_PAGE TEXT_

And as for currency volatility: there will be price rises

BREXIT Crystal ball strokers at Gartner have calculated Brexit will wipe $4.6bn off the value of tech spending in the UK this year, and the resulting Sterling currency volatility will force US vendors to hike prices.

Gartner hit the emergency button this morning following the vote, and re-forecast earlier projections from 1.7 per cent growth to $179.6bn to a potential drop between 0.3 to three per cent.

Gartner previously anticipated spending growth of two per cent to $183.1bn for next year but was busy updating this in light of Brexit, with chief forecaster John Lovelock indicating it would also be a decline now.

“We’re still working on those,” he confirmed, “until last night we had this as a contingency but didn’t expect Brexit to happen,”

Tech vendors we contacted this morning for comment all said pretty much the same thing and were caught on the hop by EU referendum.

This is a big deal for the IT industry - the UK market represents 26.5 of total western European IT spending and 5.26 per cent of that globally.

_RECORD LIST_
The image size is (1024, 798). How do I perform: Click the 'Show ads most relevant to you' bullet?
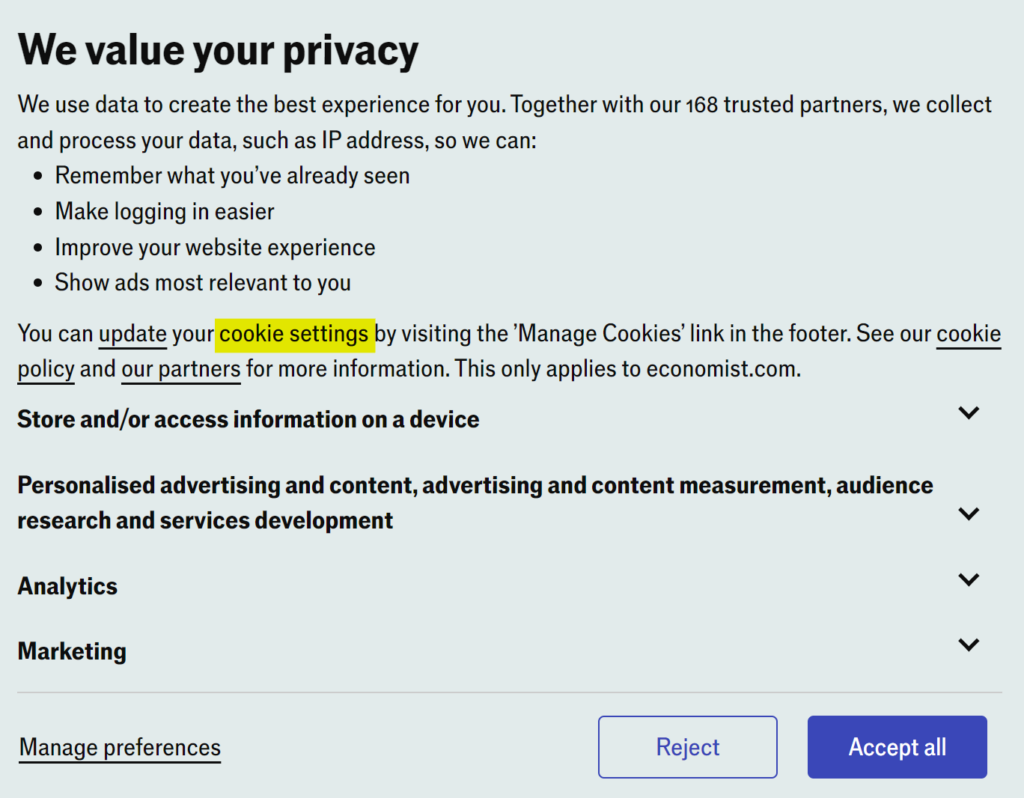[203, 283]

--

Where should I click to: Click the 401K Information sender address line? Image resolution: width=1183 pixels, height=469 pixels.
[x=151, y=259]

_COMPLETE THE FOLLOWING_
A) Answer these about the Brexit tech-spending article:
(i) Who is Gartner's chief forecaster?
(ii) How much does Gartner calculate Brexit will wipe off the value of UK tech spending this year?
(iii) What spending growth had Gartner previously anticipated for next year?
B) Reproduce the part of the Brexit tech-spending article that opens with the words containing "And as for currency" and closes with "to hike prices.".

_RESPONSES PER TASK_
A)
(i) John Lovelock
(ii) $4.6bn
(iii) Two per cent, to $183.1bn

B)
And as for currency volatility: there will be price rises

BREXIT Crystal ball strokers at Gartner have calculated Brexit will wipe $4.6bn off the value of tech spending in the UK this year, and the resulting Sterling currency volatility will force US vendors to hike prices.